Turn the lines starting at the first one and ending at the line that contains "pos(1273,260)" into a Markdown table with two columns, Row for the row number and Line for the line itself. Leave out any blank lines.

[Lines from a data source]
____________________
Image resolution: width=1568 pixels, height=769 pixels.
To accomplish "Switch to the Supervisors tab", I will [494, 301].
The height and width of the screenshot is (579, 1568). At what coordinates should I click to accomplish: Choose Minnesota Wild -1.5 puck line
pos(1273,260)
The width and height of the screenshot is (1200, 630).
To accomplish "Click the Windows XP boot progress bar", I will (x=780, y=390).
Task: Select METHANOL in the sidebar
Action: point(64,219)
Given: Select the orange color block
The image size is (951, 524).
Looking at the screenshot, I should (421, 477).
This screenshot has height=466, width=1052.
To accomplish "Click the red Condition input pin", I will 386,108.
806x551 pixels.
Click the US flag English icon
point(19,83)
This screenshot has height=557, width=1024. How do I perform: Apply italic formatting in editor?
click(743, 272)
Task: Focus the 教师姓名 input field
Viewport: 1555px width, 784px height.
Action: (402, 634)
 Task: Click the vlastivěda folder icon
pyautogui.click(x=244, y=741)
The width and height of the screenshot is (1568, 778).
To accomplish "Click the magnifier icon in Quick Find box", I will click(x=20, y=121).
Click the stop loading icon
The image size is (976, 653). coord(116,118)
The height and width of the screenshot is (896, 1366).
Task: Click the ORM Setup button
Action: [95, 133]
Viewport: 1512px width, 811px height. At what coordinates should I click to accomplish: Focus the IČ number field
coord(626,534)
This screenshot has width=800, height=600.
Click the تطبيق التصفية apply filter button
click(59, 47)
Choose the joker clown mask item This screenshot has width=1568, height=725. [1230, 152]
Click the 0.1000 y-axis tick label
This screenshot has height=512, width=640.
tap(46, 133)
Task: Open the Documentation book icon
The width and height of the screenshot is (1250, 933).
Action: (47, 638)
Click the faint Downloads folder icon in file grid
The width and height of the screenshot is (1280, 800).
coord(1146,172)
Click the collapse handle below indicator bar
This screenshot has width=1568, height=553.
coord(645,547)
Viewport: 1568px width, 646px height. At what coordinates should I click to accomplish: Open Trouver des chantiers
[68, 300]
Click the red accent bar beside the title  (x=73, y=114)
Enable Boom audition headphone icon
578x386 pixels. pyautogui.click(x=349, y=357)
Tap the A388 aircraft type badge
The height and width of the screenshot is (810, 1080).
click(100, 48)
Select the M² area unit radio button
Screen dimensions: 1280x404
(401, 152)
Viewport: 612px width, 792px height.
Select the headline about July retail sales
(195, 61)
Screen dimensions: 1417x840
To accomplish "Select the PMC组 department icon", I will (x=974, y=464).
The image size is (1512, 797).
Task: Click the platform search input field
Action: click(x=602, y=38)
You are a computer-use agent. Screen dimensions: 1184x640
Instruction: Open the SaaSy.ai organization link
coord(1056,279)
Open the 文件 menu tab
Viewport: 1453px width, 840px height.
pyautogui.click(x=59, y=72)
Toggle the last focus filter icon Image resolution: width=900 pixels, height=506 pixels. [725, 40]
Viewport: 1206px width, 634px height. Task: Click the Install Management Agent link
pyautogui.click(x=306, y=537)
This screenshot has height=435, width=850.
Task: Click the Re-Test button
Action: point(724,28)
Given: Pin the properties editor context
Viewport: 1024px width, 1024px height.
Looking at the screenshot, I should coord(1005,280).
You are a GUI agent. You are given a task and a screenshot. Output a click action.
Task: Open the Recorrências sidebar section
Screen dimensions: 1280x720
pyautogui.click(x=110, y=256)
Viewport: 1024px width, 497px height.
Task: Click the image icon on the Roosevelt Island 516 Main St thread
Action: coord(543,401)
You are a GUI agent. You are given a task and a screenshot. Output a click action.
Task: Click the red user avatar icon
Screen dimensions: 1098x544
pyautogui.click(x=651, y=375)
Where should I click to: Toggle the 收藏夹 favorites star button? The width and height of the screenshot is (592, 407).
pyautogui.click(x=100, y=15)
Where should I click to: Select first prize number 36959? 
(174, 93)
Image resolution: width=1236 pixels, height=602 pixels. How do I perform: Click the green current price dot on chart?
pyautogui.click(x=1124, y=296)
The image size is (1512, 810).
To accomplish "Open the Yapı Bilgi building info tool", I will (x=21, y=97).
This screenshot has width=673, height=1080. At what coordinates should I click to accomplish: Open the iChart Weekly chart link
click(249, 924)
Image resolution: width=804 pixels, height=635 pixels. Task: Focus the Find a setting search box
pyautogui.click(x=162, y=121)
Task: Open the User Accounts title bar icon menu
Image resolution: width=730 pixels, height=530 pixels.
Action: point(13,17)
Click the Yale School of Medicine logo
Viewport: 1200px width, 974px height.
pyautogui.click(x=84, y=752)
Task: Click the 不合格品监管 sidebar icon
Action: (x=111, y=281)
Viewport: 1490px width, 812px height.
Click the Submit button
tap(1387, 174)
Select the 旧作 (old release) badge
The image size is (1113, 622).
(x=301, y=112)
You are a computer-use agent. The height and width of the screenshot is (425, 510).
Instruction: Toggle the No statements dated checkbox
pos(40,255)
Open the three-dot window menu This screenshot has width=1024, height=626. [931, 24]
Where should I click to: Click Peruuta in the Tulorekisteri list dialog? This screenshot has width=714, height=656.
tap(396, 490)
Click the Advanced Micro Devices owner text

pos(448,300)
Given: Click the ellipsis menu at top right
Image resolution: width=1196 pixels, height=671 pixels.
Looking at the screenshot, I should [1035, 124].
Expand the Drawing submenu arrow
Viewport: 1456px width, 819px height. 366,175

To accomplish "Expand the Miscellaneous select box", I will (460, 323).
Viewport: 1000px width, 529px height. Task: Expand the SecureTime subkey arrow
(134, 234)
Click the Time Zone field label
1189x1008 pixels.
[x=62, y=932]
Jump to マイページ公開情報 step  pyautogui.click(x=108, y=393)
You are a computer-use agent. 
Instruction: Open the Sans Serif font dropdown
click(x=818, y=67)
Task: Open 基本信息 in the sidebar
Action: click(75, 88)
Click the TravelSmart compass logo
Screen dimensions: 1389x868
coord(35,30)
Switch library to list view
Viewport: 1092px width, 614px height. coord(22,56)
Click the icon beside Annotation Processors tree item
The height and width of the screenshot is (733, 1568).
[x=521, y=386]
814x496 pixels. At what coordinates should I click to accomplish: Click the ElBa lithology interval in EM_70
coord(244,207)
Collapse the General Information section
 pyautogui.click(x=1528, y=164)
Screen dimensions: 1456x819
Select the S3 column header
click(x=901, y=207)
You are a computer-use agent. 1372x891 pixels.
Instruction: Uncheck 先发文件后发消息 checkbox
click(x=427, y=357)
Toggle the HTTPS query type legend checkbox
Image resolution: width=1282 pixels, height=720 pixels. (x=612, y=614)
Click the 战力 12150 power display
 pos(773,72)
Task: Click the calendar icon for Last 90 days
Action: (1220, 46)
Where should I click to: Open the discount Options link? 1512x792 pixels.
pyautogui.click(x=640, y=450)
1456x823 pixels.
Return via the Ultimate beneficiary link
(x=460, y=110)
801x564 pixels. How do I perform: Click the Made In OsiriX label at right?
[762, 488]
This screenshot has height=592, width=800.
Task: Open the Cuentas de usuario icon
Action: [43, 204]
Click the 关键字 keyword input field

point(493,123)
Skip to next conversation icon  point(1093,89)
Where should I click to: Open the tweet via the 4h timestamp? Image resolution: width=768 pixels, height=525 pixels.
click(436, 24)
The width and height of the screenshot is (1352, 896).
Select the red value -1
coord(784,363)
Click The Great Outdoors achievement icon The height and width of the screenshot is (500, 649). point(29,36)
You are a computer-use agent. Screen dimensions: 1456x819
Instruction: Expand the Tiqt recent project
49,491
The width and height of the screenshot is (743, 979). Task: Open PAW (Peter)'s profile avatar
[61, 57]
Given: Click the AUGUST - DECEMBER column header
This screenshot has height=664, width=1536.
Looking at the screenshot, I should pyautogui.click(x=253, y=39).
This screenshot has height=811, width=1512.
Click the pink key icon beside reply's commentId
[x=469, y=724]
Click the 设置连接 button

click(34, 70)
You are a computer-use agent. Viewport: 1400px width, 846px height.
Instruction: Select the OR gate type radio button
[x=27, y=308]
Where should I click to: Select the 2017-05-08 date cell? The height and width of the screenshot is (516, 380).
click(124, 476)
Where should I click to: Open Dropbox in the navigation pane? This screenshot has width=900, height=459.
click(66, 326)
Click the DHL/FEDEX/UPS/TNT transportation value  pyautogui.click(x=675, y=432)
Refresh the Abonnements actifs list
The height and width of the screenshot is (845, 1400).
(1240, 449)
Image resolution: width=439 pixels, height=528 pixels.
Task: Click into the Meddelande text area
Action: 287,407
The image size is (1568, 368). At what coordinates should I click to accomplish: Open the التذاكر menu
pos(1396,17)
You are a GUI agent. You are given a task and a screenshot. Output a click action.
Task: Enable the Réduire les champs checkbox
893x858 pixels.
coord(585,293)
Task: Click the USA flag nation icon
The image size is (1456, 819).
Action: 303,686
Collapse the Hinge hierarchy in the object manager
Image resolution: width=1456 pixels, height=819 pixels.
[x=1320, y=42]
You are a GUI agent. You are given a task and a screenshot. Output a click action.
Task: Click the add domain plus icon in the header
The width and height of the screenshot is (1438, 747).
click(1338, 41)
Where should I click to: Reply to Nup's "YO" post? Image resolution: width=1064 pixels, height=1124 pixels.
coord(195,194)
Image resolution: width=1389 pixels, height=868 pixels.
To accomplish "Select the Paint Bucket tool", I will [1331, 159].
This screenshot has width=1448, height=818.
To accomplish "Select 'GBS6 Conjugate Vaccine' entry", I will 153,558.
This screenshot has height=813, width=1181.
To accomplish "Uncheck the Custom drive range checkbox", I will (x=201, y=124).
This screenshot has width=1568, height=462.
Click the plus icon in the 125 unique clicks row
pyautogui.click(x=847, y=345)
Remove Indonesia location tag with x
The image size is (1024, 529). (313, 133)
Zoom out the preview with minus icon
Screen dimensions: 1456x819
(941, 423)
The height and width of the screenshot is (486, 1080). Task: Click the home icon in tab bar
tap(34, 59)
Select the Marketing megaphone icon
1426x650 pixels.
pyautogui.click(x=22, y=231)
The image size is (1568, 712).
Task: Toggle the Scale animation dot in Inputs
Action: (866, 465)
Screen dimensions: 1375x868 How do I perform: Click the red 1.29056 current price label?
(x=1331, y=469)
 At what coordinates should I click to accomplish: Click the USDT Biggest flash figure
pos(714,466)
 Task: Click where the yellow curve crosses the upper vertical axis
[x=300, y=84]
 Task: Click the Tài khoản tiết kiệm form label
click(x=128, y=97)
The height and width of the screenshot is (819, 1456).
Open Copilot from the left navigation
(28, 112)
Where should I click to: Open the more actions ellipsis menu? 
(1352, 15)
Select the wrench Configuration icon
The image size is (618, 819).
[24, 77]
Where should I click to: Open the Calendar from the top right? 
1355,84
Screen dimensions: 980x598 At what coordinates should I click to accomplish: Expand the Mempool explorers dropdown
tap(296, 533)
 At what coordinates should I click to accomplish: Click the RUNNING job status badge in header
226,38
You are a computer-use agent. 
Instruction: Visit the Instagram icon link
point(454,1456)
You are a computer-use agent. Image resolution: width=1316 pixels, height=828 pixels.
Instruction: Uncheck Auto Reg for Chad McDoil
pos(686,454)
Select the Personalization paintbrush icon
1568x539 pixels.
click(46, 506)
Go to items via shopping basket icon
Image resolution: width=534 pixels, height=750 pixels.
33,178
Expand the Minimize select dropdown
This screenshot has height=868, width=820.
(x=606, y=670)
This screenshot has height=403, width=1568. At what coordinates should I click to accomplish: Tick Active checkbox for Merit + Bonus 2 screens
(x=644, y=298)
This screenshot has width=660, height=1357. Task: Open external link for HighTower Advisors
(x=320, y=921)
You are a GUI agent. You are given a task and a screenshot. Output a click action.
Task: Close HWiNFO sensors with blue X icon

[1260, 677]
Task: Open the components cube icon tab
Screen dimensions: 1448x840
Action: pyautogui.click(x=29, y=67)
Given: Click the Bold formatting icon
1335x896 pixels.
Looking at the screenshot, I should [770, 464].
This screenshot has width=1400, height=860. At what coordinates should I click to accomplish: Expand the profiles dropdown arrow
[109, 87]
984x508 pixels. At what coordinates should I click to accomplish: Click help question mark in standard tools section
____________________
# RESULT OF THE EXERCISE
| Row | Line |
|---|---|
| 1 | Image resolution: width=1568 pixels, height=769 pixels. |
| 2 | To accomplish "Switch to the Supervisors tab", I will [494, 301]. |
| 3 | The height and width of the screenshot is (579, 1568). At what coordinates should I click to accomplish: Choose Minnesota Wild -1.5 puck line |
| 4 | pos(1273,260) |